How to complete this task ::
Scan the records for "Given" and copy each line that contains it.

Raw data ::
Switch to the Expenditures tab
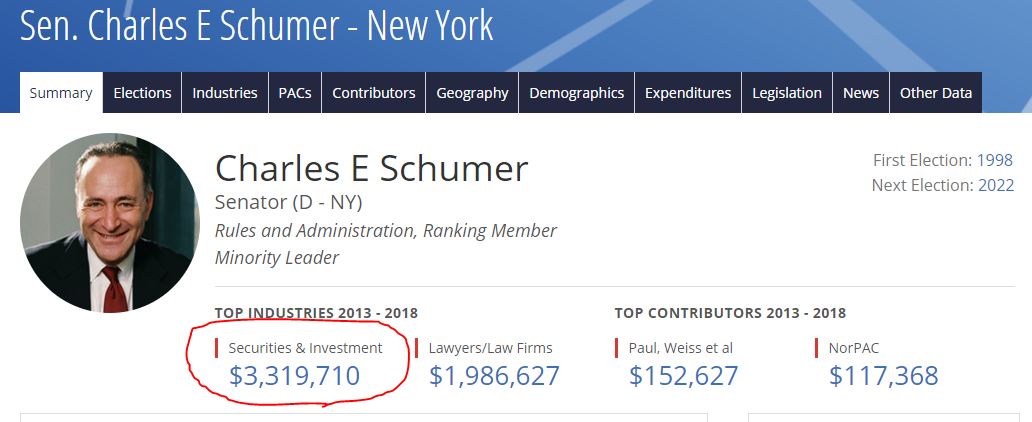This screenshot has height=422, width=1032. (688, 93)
---
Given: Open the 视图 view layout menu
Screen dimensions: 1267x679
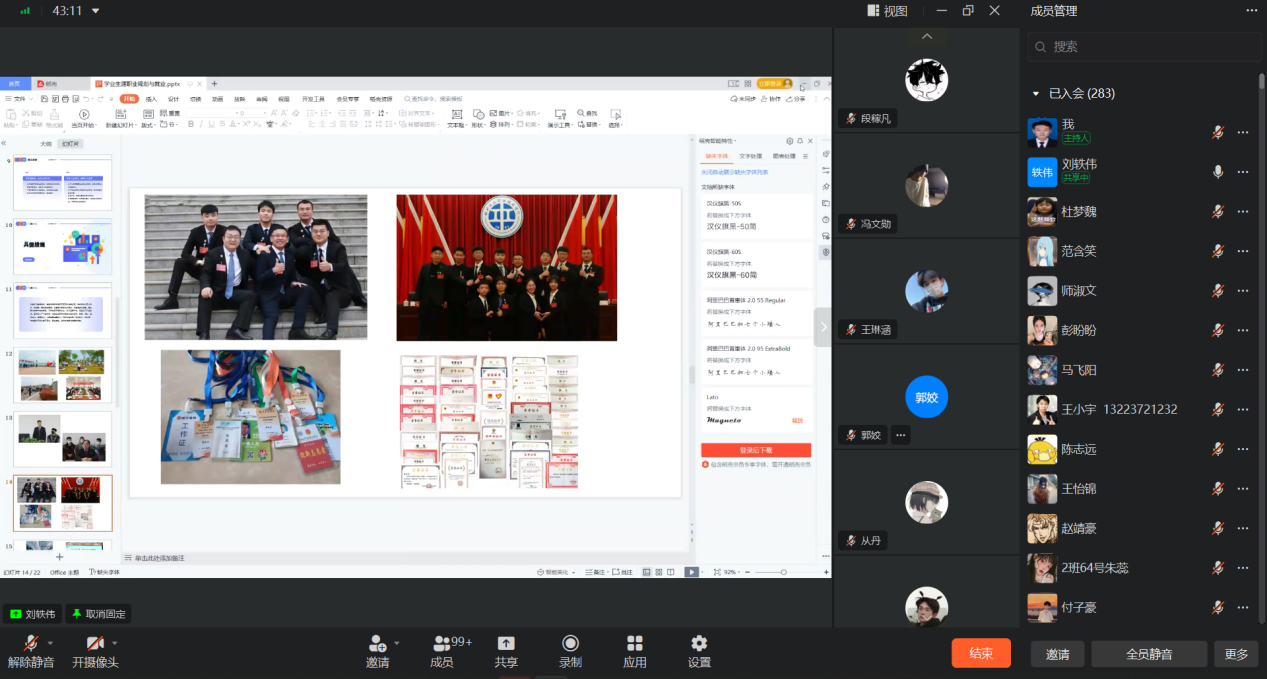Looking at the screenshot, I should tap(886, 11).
==
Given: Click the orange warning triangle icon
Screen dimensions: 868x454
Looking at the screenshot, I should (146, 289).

Completed exercise ::
Given: Open the 视图 view layout menu
Given: Click the orange warning triangle icon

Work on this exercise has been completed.